Individuals seeking the assistance of a financial planner generally find them in a few different ways:
Most often, financial planning services are offered, free of charge, by corporations that sell financial services products. The problem inherent in this situation should be clear: the advice is generally geared toward selling the company's own product (exacerbated by the fact that the planners are given incentive to do so by earning commissions on referrals)
Another source of assistance are nonprofit organizations that offer debt counseling as a public service. Many such services are commercial operations (getting people to consolidate their debts into a single loan), but some are offered by nonprofits. All the same, motives are questionable (even nonprofits need to raise funds).
The final source is an independent professional who provides advice for a fee, and derives no income from the sale of any company's products to his clients. This is generally considered to be the most likely source of advice that is for the sole benefit of the customer.
LICENSING AND REGULATION
As with any trade practice, organizations have arisen for the purpose of certifying professionals in order to lock up the business to newcomers. At present, there are a small handful of organizations wrestling to be the leading guild.
As a result, there is an alphabet soup of endorsements (RFP, PFS, FPS, and so on), none of which mean much of anything.
As yet, there are no legal restrictions particular to this service, though planners who have control of over $30 million in total assets are required to register with the SEC - but this registration is informal (there isn't a test, just a fee and a form).

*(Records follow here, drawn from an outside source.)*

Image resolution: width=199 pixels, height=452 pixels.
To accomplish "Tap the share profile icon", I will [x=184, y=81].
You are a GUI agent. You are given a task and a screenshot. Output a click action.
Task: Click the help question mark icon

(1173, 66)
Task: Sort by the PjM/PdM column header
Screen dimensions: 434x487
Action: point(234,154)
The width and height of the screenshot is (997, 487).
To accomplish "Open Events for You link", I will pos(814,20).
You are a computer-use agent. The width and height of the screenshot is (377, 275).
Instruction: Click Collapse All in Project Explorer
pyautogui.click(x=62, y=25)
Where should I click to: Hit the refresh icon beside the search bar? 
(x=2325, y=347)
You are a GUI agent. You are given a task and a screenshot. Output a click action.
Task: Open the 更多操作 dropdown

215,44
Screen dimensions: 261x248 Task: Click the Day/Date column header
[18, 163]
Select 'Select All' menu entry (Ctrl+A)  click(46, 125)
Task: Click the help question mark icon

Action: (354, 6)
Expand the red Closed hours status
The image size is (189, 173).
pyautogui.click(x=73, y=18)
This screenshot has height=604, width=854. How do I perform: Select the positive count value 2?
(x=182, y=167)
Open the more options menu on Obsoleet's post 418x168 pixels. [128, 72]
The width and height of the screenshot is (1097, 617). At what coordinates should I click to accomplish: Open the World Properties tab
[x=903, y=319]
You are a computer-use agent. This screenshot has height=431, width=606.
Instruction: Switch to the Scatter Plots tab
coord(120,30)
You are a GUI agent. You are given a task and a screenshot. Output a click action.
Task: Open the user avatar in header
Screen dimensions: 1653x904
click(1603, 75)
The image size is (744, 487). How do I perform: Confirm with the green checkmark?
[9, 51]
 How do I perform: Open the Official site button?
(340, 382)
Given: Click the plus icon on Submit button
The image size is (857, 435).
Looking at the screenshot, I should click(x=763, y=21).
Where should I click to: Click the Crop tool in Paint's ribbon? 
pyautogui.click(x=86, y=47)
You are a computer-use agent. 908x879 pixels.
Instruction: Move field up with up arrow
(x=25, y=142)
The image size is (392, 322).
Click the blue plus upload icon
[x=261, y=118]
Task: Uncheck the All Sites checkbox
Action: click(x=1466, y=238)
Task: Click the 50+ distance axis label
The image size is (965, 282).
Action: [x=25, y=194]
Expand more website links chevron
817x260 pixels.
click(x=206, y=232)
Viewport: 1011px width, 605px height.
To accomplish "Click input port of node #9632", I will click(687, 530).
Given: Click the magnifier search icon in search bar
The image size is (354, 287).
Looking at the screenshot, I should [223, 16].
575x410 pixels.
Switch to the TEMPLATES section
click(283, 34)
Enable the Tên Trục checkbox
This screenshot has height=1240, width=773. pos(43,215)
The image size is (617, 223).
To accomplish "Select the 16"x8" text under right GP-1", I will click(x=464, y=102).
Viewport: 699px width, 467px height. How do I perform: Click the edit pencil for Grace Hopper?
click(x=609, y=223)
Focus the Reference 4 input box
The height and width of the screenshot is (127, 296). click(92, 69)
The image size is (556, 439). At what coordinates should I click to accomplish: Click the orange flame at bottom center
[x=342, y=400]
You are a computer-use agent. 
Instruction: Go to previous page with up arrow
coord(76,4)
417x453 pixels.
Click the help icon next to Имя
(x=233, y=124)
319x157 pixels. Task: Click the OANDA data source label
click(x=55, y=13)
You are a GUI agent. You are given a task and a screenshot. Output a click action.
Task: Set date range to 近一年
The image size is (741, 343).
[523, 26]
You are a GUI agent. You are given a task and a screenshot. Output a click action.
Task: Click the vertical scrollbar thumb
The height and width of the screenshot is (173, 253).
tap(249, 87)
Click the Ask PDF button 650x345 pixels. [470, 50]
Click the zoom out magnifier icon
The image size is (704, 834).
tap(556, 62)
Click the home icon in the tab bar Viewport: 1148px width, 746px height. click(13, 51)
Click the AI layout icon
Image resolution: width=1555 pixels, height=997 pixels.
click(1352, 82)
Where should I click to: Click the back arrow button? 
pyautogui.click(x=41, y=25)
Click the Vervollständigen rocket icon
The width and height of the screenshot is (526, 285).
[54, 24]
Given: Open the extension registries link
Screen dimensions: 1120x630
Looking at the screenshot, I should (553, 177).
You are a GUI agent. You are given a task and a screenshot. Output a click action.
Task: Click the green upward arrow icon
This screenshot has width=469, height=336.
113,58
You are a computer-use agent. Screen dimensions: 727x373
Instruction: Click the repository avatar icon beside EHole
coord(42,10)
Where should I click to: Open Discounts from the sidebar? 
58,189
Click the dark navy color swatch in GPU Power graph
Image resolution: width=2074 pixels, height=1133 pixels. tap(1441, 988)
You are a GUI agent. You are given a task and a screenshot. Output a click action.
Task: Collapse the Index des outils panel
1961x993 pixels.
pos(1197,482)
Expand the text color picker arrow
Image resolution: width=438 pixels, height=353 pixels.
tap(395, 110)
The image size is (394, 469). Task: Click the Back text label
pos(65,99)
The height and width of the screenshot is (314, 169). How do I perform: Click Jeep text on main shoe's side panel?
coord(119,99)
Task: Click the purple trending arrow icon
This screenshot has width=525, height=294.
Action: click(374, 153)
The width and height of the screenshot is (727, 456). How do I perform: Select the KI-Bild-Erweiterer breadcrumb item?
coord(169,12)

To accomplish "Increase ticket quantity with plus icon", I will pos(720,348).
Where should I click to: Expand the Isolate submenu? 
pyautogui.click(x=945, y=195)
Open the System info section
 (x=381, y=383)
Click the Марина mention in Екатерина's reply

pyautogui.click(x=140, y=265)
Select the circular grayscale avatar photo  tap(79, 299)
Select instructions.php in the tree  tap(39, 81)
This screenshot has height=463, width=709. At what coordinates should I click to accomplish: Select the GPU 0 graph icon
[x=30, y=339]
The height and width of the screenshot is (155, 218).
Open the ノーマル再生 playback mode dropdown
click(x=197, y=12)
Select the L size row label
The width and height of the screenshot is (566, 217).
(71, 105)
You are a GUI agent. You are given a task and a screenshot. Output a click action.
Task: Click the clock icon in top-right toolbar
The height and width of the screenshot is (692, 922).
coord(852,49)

There is some concern about the legitimacy of financial advice and the liabilities of the planner for providing harmful advice, but as yet, the problem is not so widespread as to require legislative action. Presently, existing laws against fraud, embezzlement, deceptive advertising practices, and the like have provided remedies for criminal and unethical behavior.
The primary ethical concerns for financial planners is a fiduciary duty to their clients: managing their finances in good faith, with a goal toward serving the best interests of their client. Aside of clearly criminal activities such as theft and embezzlement, unscrupulous financial planners have been known to guide their clients toward products that earn kickbacks or commissions, usurping authority over the client's financial resources, and guiding clients toward investments that earn the planner kickbacks or commissions.
A secondary level of concern is over the degree to which even a well-meaning and otherwise honest financial planner can mange the client's financial affairs without exerting undue influences over other aspects of their lives. Since most of the activities of everyday life involve the acquiring and spending of money, a financial planner may be given considerable control.